Guided imagery involves the client creating an image in the mind, concentrating on the image,
and gradually becoming less aware of the offending stimulus. It can be done anytime and
anywhere; some clients may use other relaxation techniques or play music with it.



A client with Parkinson's disease develops akinesia while ambulating, increasing the risk for
falls. Which suggestion would the nurse provide to the client to alleviate this problem?



A. Use a wheelchair to move around.

B. Stand erect and use a cane to ambulate.

C. Keep the feet close together while ambulating, and use a walker.
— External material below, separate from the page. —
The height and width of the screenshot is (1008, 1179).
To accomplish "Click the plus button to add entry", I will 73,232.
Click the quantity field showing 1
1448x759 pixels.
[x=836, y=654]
D. Consciously think about walking over imaginary lines on the floor. - correct answer
✔✔Correct Answer: Consciously think about walking over imaginary lines on the floor.



This question addresses the subcategory Basic Care and Comfort in the Client Needs category
Physiological Integrity and addresses client mobility and promoting assistance in an activity of
daily living to maintain safety. Focus on the subject, a suggestion that will ensure client safety.
Clients with Parkinson's disease can develop bradykinesia (slow movement) or akinesia (freezing
or no movement). Having these clients imagine lines on the floor to walk over can keep them
moving forward while remaining safe.



The nurse monitors a client receiving digoxin for which early manifestation of digoxin toxicity?



A. Anorexia

, B. Facial pain

C. Photophobia

D. Yellow color perception. - correct answer ✔✔Correct Answer: A. Anorexia



This question addresses the subcategory Pharmacological Therapies in the Client Needs
category Physiological Integrity. Note the strategic word, early. Digoxin is a cardiac glycoside that
is used to manage and treat heart failure and to control ventricular rates in clients with atrial
fibrillation. The most common early manifestations of toxicity include gastrointestinal
disturbances such as anorexia, nausea, and vomiting. Neurological abnormalities can also occur
early and include fatigue, headache, depression, weakness, drowsiness, confusion, and
nightmares. Facial pain, personality changes, and ocular disturbances (photophobia, diplopia,
light flashes, halos around bright objects, yellow or green color perception) are also signs of
toxicity, but are not early signs.



A magnetic resonance imaging (MRI) study is prescribed for a client with a suspected brain
tumor. The nurse would implement which action to prepare the client for this test?



A. Shave the groin for insertion of a femoral catheter.

B. Remove all metal-containing objects from the client.

C. Keep the client NPO for 6 hours before the test.

D. Instruct the client in inhalation techniques for the administration of the radioisotope. -
correct answer ✔✔Correct Answer: B. Remove all metal-containing objects from the client.



This question addresses the subcategory, Reduction of Risk potential, in the Client Needs
category Physiological Integrity, and the nurse's responsibilities in preparing the client for the
diagnostic test. Focus on the subject, preparation for an MRI. In an MRI study, radiofrequency
pulses in a magnetic field are converted into pictures. All metal objects, such as rings, bracelets,
hairpins, and watches, would be removed. In addition, a history would be taken to ascertain
whether the client has any internal metallic devices, such as orthopedic hardware, pacemakers,
or shrapnel. NPO status is not necessary for an MRI study of the head. The groin may be shaved
fr an angiogram, and inhalation of the radioisotope may be prescribed with other types of scans
but is not part of the procedures for an MRI.